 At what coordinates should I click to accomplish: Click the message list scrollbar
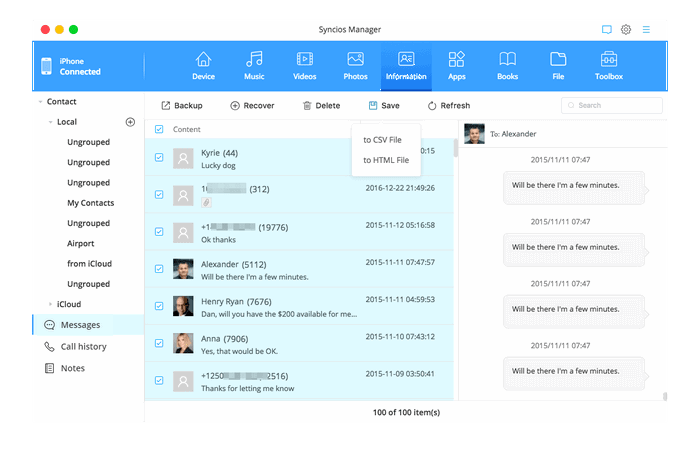tap(456, 149)
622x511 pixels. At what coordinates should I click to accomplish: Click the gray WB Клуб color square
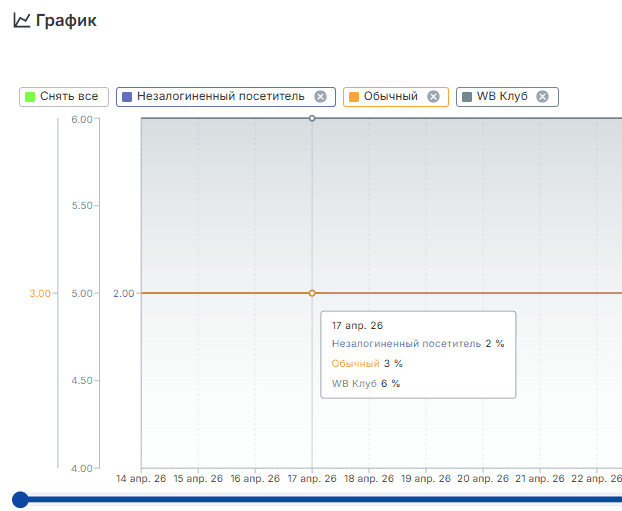pyautogui.click(x=467, y=97)
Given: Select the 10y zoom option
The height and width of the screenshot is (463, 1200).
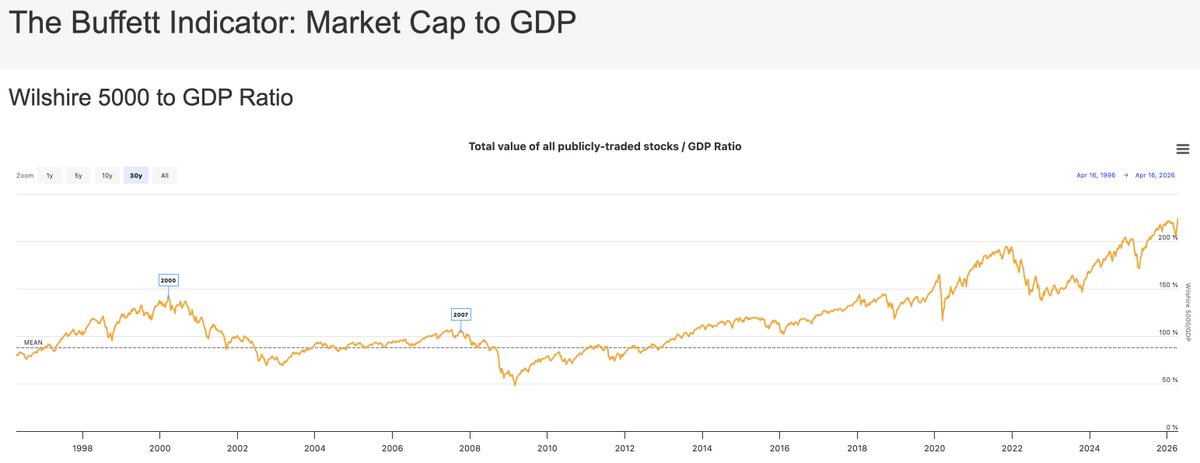Looking at the screenshot, I should click(x=107, y=176).
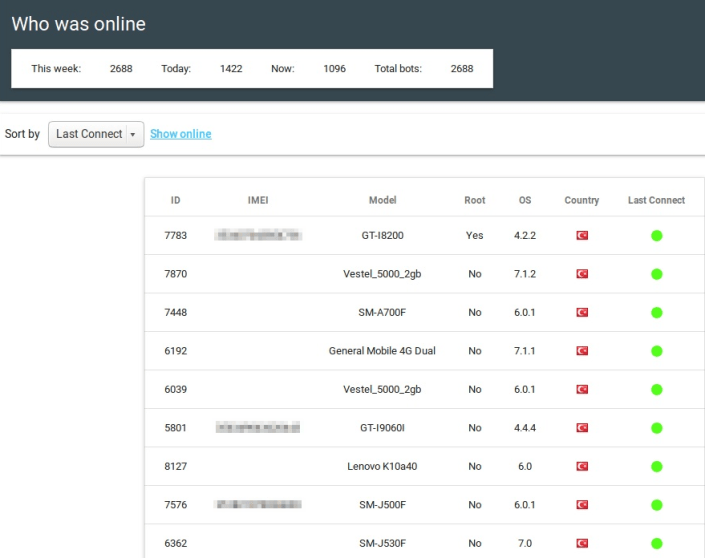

*WHAT YOU ARE ASKED TO DO:*
Please reproduce the data above word for word, skipping all images.

*COMPLETED EXERCISE:*
 At what coordinates should I click to accomplish: Click the message list scrollbar
tap(456, 149)
622x511 pixels. At what coordinates should I click to accomplish: Click the gray WB Клуб color square
pyautogui.click(x=467, y=97)
Given: Select the 10y zoom option
The height and width of the screenshot is (463, 1200).
Looking at the screenshot, I should click(x=107, y=176).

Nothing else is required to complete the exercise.